July 9

SRF Schweiz: Medikamentenversuche an Menschen

July 8, 2016: Swiss Public Television SRF uncovered evidence that “human rights were breached” in non-consensual drug tests conducted on patients at a psychiatric clinic in Herisau, Switzerland in the 1950s. The experimental drug Tofanil was tested in pre-marketing trials on behalf of its manufacturer Geigy. Medical documents reveal that several patients collapsed and one died.

Ende der 1950er Jahre wurden in der psychiatrischen Klinik in Herisau AR Medikamente getestet mit fatalen Folgen für die Patienten. Dies belegen Dokumente, die «Schweiz aktuell» vorliegen. «An den Versuchen war die Pharmaindustrie interessiert, die neue Produkte auf den Markt bringen wollte, aber auch die Ärzte und Kliniken, die von kostenlosen Präparaten profitierten», sagt Historikerin Marietta Meier. Sie erforscht im Auftrag des Kantons Thurgau die Vorgänge in der Klinik Münsterlingen, wo ebenfalls Medikamente an Menschen getestet wurden.

Roland Kuhn ImipramineBackground: In the 1950s psychiatry bonded with the pharmaceutical industry, setting off a chemical  usurpation of mental patients’ treatment. First the introduction of the neuroleptic chlorpromazine (Thorazine), followed by the tricyclic antidepressant Tofanil / Imipramine, a dibenzoazepine analogue of Thorazine. The first trial of imipramine took place in 1955 and the first report of its antidepressant effects was published by Swiss psychiatrist Roland Kuhn in 1957. Much of the testing of Geigy’s imipramine, then known as Tofranil, took place at the Münsterlingen Hospital near Konstanz. (Geigy later became Ciba-Geigy which merged with Sandoz Labs in 1996 to form Novartis).

Originally, the drug was sought as a sleeping pill; it was not targeted for the treatment of depression due to the paradoxical observation that this sedative induced mania. This led to extensive testing at high doses in hospitalized patients without their consent. Some reports later described the drug’s effect as “quite disastrous” in some patients.

Margrit Kessler, president of the Swiss Patients’ Association, explained that in the 1950s tests with high doses of medication were common and that deaths were accepted. “It’s a medication that you nowadays use against depression, but in a much lower dosage than what was used in these tests,” she explained.

After it was revealed (about three years ago) that various drug tests had taken place at the Psychiatric Clinic in Münsterlingen in the 1950s and 1960s — without patients’ permission — the Thurgau cantonal government commissioned a research investigation in 2014 to look into the tests at the clinic between 1946-1972. The investigation report is due in 2018.

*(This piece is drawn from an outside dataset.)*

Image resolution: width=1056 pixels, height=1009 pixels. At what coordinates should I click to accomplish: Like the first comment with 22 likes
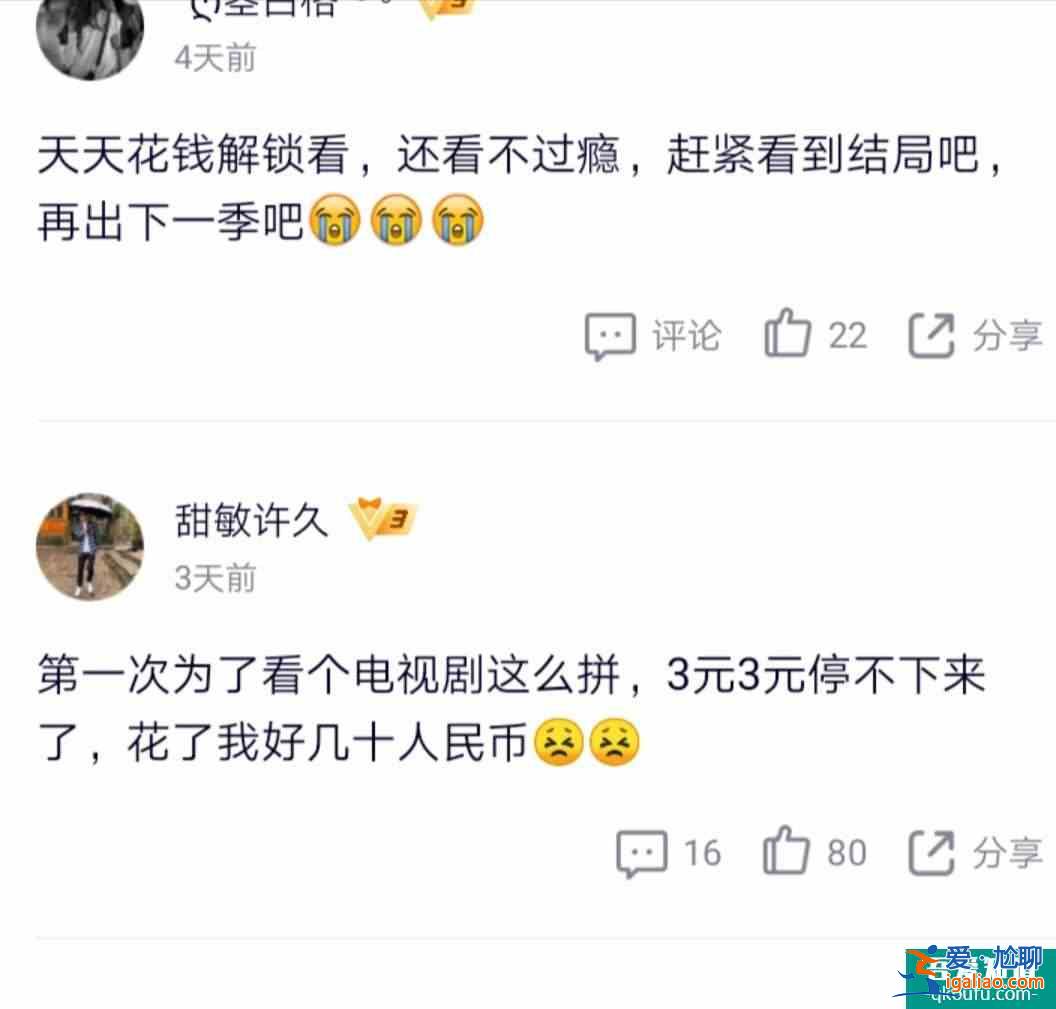coord(787,333)
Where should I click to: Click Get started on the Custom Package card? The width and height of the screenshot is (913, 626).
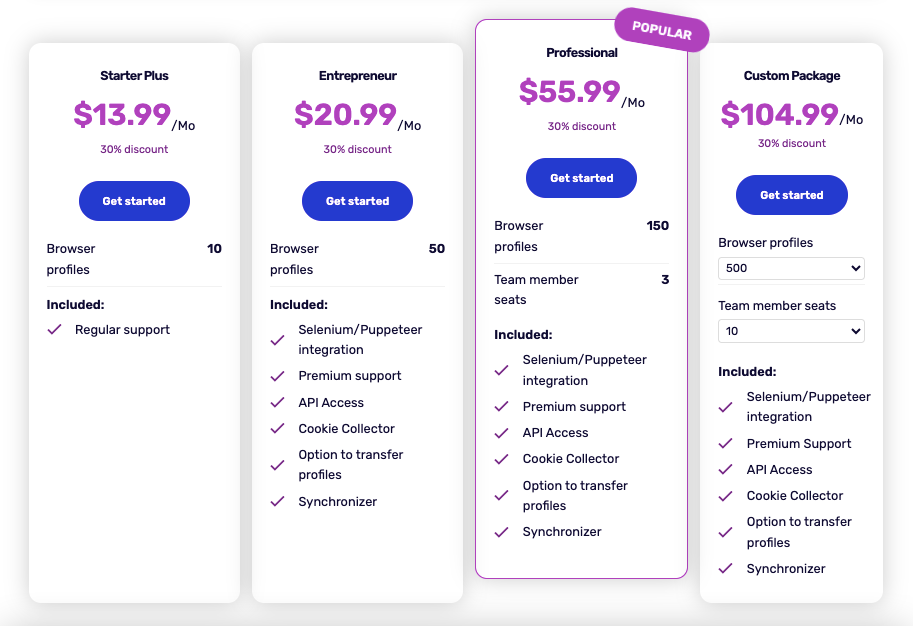(791, 195)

Dr. Kuhn, like the other pioneering researchers of his day, was given access to new drug entities by their developers. The method he used to discover their clinical effects was open-minded, unfettered exploratory, comprehensive, clinical observation. He eschewed rating scales, relying instead on close and frequent (sometimes daily) observation of his patients and he paid close attention to the comments of nursing staff. His approach is the antithesis of contemporary company-controlled trials whose patient assessment is narrowly defined by clinically meaningless rating scale check lists.

However, like the psychiatrists before and after him, Dr. Kuhn disregarded the human right of mental patients to have the choice of giving consent or refusing to be subjected to test experimental drugs which always involve risks.

A recent paper by Walter Brown, MD and Maria Rosdolsky, MD, The Clinical Discovery of Imipramine, in The American Journal of Psychiatry (2015) presents excerpts in the first English translation of Kuhn’s published report. The authors note that:

the historical significance [of] Kuhn’s achievement stands in such contrast to the present impasse in drug development, the authors thought that it might be informative to read about his discovery in his own words.”  The authors note that their intent is “encouraging reevaluation of contemporary approaches to drug discovery.”